Viel wichtiger ist dem Trainer bei allen Rechenspielen, dass die Leistung der Mannschaft gewürdigt wird. Seit Einführung der Drei-Punkte-Regel hatten die Lilien nach 29 Spieltagen in Liga zwei noch nie so viele Punkte wie jetzt, „die Jungs leisten wirklich Nicht-Alltägliches“. Und auch auf andere Plätze schaut man weniger, auch wenn die Verfolger 1. FC Heidenheim (Freitag um 18.30 Uhr bei Greuther Fürth) und Hamburger SV (Samstag um 13 Uhr in Magdeburg) vorher spielen. Unglücklich findet er es indes, dass die Lilien am 33. Spieltag schon am Freitag spielen (gegen Magdeburg) und die anderen sich das erst mal in aller Ruhe anschauen können. Das war in der vergangenen Saison genauso gewesen – damals verlor der SV 98 an diesem Spieltag mit 1:2 in Düsseldorf, Bremen und der Hamburger SV konnten taktieren am Tag danach.
Ein Fass will Lieberknecht deshalb jedoch nicht aufmachen, zunächst einmal muss sowieso gegen andere Teams gepunktet werden. „Wir wollen in Kiel gewinnen“, gibt er als Devise aus – und zwar völlig unabhängig davon, wie die anderen Spiele enden. „Kiel zeigt einen weitaus besseren Fußball und hat mehr zu bieten, als es die Tabelle aussagt.“ Mit 40 Punkten stehen die Norddeutschen im Niemandsland, sie können die Saison gemächlich austrudeln lassen. Das kann freilich auch gefährlich sein. „Das ist eine klasse Mannschaft, und mit Fabian Reese haben sie einen echten Unterschiedsspieler“, warnt der Lilien-Coach. „Er ist einer, der begeistern kann, er bringt unheimlich viel Energie ins Spiel.“ In der kommenden Saison spielt Reese übrigens bei Hertha BSC – eventuell dann ja auch wieder in Liga zwei.
Das ist eine klasse Mannschaft, und mit Fabian Reese haben sie einen echten Unterschiedsspieler.
Taktisch variabel, mit stillen, überraschenden Wechseln bei der Taktik: Das macht Holstein Kiel so gefährlich. „Darauf haben wir uns vorbereitet. Sie haben auch Schwächen, aber es sind nur wenige“, sagte Lieberknecht, ohne diese freilich nennen zu wollen.
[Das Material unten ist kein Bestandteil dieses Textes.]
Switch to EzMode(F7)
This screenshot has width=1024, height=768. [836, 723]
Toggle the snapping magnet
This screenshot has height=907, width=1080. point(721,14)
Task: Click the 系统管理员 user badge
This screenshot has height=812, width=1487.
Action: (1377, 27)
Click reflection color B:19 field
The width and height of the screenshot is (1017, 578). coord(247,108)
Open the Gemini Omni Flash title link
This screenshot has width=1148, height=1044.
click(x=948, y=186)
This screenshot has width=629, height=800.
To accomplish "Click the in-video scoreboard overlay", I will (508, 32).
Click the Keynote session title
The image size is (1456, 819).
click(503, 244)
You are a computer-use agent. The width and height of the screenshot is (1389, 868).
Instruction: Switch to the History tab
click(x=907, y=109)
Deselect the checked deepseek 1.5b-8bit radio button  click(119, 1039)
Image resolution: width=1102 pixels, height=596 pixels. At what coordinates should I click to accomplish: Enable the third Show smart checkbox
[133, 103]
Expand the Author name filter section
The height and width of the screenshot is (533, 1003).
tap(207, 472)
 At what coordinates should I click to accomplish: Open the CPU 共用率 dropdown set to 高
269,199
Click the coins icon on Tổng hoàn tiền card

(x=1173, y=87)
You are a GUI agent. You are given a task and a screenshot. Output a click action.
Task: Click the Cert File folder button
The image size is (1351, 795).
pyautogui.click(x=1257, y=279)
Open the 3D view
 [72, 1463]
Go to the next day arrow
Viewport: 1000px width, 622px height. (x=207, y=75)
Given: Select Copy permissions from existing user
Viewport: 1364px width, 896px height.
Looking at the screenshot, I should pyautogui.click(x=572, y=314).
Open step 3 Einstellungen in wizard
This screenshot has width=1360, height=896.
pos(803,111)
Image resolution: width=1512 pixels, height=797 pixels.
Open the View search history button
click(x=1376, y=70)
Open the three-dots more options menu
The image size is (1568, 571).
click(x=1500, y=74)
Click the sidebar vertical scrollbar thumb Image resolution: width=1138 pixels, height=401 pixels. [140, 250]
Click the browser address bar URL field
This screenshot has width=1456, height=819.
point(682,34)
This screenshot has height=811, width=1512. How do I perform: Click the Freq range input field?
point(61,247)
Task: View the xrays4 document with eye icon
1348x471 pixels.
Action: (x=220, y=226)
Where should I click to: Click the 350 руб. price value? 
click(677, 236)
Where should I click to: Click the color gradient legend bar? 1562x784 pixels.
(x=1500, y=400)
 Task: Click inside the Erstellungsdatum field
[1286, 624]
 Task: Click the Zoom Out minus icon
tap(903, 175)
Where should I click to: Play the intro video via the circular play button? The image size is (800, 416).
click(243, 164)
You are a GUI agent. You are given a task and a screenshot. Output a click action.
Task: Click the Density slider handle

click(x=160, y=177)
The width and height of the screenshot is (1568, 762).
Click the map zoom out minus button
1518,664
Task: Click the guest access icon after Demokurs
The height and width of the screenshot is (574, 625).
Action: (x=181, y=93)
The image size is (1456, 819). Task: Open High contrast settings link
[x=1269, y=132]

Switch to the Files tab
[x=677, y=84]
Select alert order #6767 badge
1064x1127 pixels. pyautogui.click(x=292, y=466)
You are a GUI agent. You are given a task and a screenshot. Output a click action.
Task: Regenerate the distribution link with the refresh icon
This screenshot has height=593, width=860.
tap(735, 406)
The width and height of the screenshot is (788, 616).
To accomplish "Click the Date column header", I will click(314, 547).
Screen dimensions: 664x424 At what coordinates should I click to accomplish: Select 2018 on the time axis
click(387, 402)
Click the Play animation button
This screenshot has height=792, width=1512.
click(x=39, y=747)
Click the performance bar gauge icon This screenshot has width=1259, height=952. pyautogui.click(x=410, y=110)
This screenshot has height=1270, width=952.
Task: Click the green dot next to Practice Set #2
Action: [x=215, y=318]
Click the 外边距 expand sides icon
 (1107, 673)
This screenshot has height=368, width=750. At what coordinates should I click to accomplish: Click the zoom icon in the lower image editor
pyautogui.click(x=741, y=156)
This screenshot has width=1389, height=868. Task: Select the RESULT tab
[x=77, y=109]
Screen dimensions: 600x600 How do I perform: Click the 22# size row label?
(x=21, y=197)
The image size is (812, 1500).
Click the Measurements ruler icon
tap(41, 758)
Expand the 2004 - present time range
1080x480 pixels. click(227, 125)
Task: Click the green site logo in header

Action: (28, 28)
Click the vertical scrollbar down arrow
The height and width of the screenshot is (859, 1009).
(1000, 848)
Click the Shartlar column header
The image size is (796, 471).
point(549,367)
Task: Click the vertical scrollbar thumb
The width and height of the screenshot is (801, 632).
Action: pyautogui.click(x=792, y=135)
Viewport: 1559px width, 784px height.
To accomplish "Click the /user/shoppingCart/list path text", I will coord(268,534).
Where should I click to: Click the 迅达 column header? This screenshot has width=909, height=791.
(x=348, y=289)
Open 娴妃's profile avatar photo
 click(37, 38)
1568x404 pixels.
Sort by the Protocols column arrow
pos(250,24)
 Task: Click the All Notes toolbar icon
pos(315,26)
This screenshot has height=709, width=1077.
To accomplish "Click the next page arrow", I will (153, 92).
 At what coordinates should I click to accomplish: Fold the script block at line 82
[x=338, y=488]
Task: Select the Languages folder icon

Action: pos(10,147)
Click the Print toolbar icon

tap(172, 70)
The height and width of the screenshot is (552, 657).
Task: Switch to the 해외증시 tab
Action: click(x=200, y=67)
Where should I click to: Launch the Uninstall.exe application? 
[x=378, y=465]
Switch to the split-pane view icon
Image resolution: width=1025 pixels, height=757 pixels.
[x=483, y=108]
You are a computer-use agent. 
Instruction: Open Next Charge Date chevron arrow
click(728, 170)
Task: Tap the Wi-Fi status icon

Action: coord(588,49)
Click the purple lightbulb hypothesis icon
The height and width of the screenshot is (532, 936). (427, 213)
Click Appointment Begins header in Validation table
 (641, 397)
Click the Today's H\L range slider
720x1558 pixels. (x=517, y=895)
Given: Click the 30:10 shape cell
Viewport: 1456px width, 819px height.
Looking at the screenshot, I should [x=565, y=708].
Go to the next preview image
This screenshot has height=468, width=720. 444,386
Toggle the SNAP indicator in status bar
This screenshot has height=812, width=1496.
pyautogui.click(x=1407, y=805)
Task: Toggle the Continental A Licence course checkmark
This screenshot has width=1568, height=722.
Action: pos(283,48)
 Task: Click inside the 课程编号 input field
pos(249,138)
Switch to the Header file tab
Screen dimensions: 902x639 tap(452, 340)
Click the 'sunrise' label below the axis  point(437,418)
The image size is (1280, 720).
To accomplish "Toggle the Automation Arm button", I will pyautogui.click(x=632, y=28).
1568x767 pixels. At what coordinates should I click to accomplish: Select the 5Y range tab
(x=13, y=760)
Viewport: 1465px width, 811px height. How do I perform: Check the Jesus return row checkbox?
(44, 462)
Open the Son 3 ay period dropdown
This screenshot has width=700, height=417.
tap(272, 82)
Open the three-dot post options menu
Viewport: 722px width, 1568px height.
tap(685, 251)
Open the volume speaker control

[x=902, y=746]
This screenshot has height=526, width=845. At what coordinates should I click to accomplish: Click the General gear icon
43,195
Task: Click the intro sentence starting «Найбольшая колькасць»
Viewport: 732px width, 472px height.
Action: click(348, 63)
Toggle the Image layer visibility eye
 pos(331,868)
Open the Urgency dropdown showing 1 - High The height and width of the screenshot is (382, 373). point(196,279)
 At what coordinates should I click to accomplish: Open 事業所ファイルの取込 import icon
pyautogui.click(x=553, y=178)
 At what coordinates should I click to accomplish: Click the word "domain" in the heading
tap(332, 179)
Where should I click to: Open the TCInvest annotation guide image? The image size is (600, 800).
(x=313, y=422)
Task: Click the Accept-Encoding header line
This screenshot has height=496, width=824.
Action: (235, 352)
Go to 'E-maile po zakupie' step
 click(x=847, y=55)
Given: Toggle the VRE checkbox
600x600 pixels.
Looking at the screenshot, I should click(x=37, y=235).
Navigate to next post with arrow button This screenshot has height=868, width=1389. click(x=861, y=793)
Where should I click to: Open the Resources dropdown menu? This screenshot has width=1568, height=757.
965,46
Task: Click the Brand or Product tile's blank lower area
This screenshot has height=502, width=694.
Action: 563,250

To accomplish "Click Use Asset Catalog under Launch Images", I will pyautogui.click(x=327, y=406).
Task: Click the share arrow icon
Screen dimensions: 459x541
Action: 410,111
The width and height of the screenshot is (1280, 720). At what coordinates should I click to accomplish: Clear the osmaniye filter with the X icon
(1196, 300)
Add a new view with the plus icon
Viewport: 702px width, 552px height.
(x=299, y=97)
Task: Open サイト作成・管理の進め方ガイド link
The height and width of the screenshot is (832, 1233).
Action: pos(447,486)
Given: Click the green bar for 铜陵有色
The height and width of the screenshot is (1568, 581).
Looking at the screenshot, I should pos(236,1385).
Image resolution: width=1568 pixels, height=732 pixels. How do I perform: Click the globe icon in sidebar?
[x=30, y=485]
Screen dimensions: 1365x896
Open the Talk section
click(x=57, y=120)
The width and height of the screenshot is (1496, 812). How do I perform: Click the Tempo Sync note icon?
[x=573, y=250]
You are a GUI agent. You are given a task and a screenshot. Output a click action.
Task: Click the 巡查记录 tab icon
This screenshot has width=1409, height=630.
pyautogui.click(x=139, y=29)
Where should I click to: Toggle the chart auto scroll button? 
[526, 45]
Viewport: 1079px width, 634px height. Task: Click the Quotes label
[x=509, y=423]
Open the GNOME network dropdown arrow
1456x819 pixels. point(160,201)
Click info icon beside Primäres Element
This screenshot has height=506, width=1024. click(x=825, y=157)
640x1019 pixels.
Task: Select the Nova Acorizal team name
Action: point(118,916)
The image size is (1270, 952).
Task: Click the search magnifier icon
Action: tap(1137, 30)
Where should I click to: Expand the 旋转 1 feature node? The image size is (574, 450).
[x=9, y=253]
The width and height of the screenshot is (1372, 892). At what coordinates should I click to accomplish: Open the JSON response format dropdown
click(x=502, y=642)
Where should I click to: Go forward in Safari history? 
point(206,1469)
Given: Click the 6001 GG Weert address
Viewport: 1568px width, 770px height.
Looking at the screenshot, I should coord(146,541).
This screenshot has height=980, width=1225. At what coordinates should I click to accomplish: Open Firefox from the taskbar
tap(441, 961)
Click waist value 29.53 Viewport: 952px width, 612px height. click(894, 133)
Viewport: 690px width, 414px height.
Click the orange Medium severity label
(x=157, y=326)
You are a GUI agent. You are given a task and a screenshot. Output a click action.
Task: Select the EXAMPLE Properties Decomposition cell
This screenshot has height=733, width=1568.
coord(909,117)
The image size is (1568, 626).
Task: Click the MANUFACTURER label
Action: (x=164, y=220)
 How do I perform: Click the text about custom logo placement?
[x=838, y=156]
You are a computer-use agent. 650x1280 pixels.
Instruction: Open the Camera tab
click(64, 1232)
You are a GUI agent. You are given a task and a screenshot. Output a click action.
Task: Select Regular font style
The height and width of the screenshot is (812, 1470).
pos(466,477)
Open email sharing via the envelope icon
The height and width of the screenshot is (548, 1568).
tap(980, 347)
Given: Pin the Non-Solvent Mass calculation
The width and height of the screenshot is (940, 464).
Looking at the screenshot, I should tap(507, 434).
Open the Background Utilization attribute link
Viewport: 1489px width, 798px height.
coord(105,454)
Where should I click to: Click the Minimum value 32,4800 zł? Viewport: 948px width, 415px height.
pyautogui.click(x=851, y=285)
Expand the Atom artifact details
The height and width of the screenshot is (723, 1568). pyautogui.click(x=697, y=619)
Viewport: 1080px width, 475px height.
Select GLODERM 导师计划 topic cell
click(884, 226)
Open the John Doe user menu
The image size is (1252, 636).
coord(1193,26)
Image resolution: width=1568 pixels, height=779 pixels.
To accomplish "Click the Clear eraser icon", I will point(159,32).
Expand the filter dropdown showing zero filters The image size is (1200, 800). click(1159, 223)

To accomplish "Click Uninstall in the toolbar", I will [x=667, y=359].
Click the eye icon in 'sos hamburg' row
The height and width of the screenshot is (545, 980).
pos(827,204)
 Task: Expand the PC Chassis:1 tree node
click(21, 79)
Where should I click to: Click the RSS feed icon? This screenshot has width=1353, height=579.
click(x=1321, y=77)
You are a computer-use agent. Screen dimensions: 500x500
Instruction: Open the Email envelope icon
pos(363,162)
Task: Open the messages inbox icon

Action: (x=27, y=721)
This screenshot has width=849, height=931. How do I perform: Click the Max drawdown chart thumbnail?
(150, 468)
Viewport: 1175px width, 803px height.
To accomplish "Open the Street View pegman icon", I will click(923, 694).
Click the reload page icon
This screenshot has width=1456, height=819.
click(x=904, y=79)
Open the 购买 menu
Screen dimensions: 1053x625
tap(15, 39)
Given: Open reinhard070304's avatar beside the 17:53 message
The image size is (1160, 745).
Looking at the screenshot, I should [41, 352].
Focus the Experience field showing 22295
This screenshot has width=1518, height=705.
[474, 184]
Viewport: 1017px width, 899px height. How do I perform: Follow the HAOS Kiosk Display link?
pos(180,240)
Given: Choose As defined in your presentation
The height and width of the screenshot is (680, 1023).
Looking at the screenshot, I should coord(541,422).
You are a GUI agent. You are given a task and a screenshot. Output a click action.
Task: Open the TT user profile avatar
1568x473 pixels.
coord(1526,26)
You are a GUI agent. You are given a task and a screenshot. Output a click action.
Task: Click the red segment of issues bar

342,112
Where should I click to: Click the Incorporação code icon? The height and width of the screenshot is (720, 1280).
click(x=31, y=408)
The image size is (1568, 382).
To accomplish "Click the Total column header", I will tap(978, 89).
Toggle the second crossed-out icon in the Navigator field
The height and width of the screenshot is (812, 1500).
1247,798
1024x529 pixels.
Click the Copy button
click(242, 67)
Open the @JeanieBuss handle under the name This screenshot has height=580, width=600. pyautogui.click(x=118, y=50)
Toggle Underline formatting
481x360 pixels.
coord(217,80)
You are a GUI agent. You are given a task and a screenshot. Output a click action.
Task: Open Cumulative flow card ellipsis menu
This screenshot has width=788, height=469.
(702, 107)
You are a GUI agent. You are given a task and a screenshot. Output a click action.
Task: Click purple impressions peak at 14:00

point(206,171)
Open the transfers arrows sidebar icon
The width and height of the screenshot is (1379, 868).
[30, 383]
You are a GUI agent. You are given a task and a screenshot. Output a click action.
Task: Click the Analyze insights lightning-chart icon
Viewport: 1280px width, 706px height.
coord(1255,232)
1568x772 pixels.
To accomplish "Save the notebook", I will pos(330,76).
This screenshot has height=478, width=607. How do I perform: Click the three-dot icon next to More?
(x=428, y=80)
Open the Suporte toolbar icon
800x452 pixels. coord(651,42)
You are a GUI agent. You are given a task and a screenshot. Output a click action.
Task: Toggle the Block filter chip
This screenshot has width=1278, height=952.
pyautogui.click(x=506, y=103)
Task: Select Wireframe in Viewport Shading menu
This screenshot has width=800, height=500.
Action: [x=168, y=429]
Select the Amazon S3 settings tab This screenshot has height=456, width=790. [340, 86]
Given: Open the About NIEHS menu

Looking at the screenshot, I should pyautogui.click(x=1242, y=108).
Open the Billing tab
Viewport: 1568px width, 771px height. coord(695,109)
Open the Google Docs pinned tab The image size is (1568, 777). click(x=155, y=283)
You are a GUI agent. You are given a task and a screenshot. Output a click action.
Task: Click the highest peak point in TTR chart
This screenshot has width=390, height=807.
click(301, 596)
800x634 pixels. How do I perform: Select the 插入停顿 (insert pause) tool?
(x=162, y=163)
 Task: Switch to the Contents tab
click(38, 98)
Wie Darmstadt 98 reagieren die Kieler im Spiel immer mal wieder taktisch auf den Gegner, da wartet immens viel Arbeit auf beide Trainer. „Kiel ist weitaus besser, als es die 40 erreichten Punkte zeigen. Wir werden einen starken Gegner vorfinden.“
Fehlen wird am Sonntag Fabian Holland, der nach seiner Kehlkopfentzündung wieder erste Schritte auf dem Platz gemacht hat und auch wieder auf dem Laufband im Kraftraum steht. In der kommenden Woche soll der Kapitän sukzessive weiter an die Mannschaft herangeführt werden, aber auch die Partie gegen den FC St. Pauli am 6. Mai dürfte für ihn noch zu früh kommen. Zudem fehlen die verletzten Frank Ronstadt und Oscar Vilhemsson.